Forgive me, but I'll need to go into the technical details, in order to explain this.
First, the two items I've spotted (there may be others) are 7787378 and 7787450, short titles are "Cooper (2011)" and "James (2011)". If you look at the two of them, you'll notice that both have a very long list of authors, and that item 7787378 has a much longer list than 7787450 (includes organisation information). Since the article title is relatively short, and there is also a small difference in the journal title, the overall differences have been considered too big, and the duplicate detection routine have ignored the similarity. The automatic procedures can't discern obvious (to humans) similarities, they just use fixed algorithm to calculate a similarity score and work on that. This score is used to decide if items are possible candidates or not: below a given similarity threshold, items will not be suggested as duplicates. Our (the developers) job is to establish the threshold, so that it will work well in most situations. This is a difficult task, because a low threshold will create more false positives, and this will in turn generate more work for all reviewers (that will need to sift through more, unnecessary candidates) or to actual mistakes if reviewers will "automatically assign" items as duplicates using a low similarity threshold and never check the results in person.
Our approach therefore was to accept the risk of letting a few actual duplicates "slip past" the automatic procedure instead of risking to generate too much work or even undue exclusions from a review. The flip side is that your only option for the remaining duplicates is "manual detection". In your case, ordering the main list of documents by their title is a fast and effective way to visually spot possible duplicates pretty fast [You may want to increase the page size, this is done through the "select the fields you want to display" button on the main documents page (the third button from the right) - the maximum is 4000 items per page.] .
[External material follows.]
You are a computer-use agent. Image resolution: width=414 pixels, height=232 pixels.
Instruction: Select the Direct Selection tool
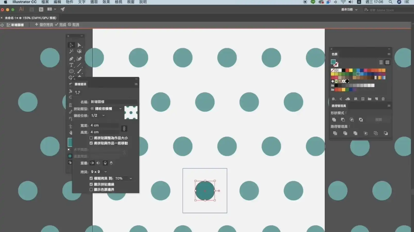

Once you'll identify some actual duplicates, you can proceed in two ways, the first is fast and dirty (suitable if you don't need an accurate "duplicates" number), the second a little bit slower.
First route: delete/exclude the additional item copies. You could also have a "duplicates" administrative code and assign items to it. At the end of this exercise you could list all the items with that code and delete/exclude them in one go.
Second route: mark items as duplicates. You will group duplicate items together in the proper way.
- Select the two (or more) duplicate items (making sure you are selecting items that should be part of the same group).
- Click "manage duplicates" and go to the Manual/Advanced tab.
- Click "Find\Find groups that contain the selected Documents".
?-? If no group is found, click the Plus button ("Add new Group") and follow the on-screen instructions.
?-? If a group is found, click the "Add Selected Item(s)" button. This tries to add the selected item to the selected group, if an item is already part of it, it will be ignored.
?-? If more than one group is found, let us know. I will explain why this may happen and how to sort this cases out.
For completeness: you could also proceed in a very different way. That is to "fix" the differences manually, and then re-run the "find new duplicates" function. This will work, but it will not be faster and may create other issues so I don't normally recommend this approach.
Sorry for the long message, I hope this makes sense to you.
Sergio